Yup. Look for the welfare recipients, and you'll find the fatherless children. There you will find the crucible of sociopaths. How many children of single *fathers* will you find killing other children?
So now it is OK profile. Good!!!
Yup, you correctly guessed my point.
You get a cookie.
It didn’t require the use of an abacus to figure that one out...lol
0bama supporter?
Owns an 0phone?
Learned to expect stuff from 0bama's stash immediately?
“Gang members and those who live criminal lifestyles may be uniquely susceptible [to homicide perpetration], the researchers state, citing previous research that indicates that gang homicide rates are up to 100 times that of the broader population.”
Homicides were initially confined to the Central Ward section of the city but spread to Newarks West and South Wards. Firearm homicides spread throughout the West Ward and the western portion of the South Ward, and gang-related homicides from the lower section of the Central Ward and outwards to the upper Central Ward as well as the West and South Wards.
Gang-related homicides were concentrated in areas of the city already suffering from higher-than-average homicide rates before they spread to adjacent areas.
Approximately two-thirds of homicide victims and over three-quarters of offenders were African-American males from 26 to 30 years old.
Of the 20 overall homicide clusters 75% of them have a population that is over 60% African-American and, in the census tract [center] of 70% of the clusters, over 20% of the residents live below the poverty line.
In Newark there is a small census tract flanked by areas with high levels of gang activity that reported no gang-related homicides during the study period. The North and East Wards, which have remained relatively immune to the elevated homicide rates of adjacent wards, are comparatively wealthy and home to a lower percentage of African-Americans."
It's not the fact that they're black that causes the high crime rate. It's the culture. The poverty culture even without the element of race injected is toxic enough; add in all the race-hustlers, and the culture becomes radioactive. The reason the more wealthy areas have fewer blacks is because there is considerable pressure on poor blacks not to leave those toxic environments.
It's a horrible situation, but how do we fix it? The fact that politicians (mostly of one particular party) use those people to accrue their own power and are very adept at it makes it an extremely difficult problem to solve.

Supplied information:

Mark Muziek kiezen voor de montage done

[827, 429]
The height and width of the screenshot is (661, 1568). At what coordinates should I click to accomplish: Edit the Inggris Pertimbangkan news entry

Exercise details:
Answer these questions about the Newark homicide comments above, using one line for each:
1. According to the quoted researchers, gang homicide rates can be up to how many times that of the broader population?
2. In which section of Newark were homicides initially confined?
3. Which two wards have remained relatively immune to the elevated homicide rates of adjacent wards?

Task output:
1. Up to 100 times.
2. The Central Ward.
3. The North and East Wards.